::: Input data :::

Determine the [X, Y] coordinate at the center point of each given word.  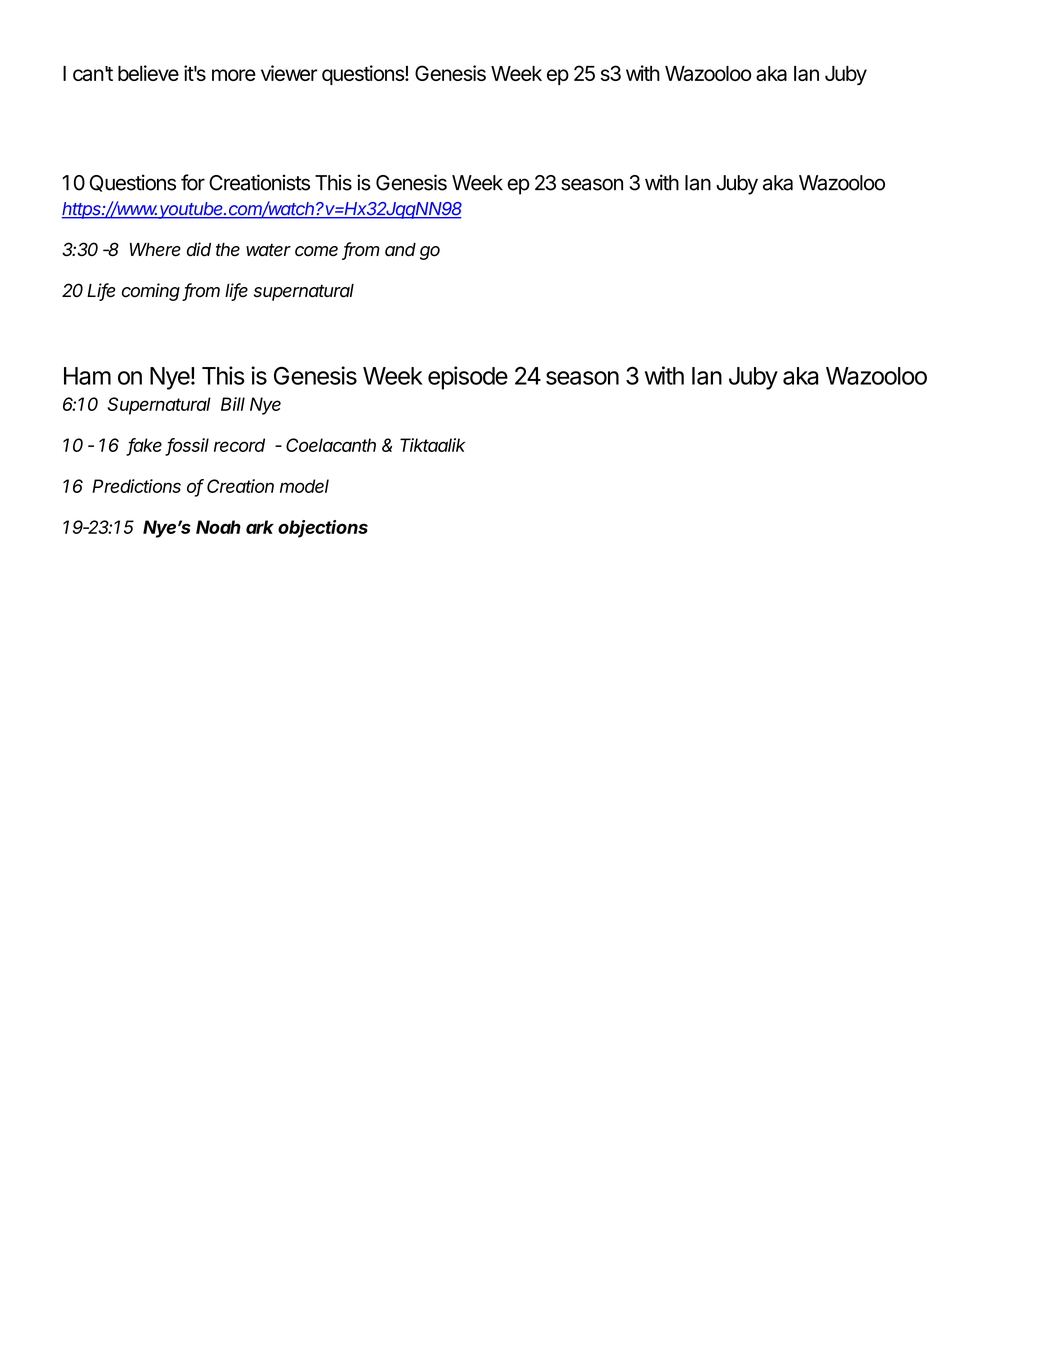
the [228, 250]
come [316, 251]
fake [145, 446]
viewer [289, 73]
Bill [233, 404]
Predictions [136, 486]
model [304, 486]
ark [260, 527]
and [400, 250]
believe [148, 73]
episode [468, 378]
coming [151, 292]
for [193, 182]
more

:::

» What this task involves:
Can you recast every line of the items above as a numbered list, skipping blank lines and leaving out the pictures?

» Output below:
1. Determine the [X, Y] coordinate at the center point of each given word.  
2. the [228, 250]
3. come [316, 251]
4. fake [145, 446]
5. viewer [289, 73]
6. Bill [233, 404]
7. Predictions [136, 486]
8. model [304, 486]
9. ark [260, 527]
10. and [400, 250]
11. believe [148, 73]
12. episode [468, 378]
13. coming [151, 292]
14. for [193, 182]
15. more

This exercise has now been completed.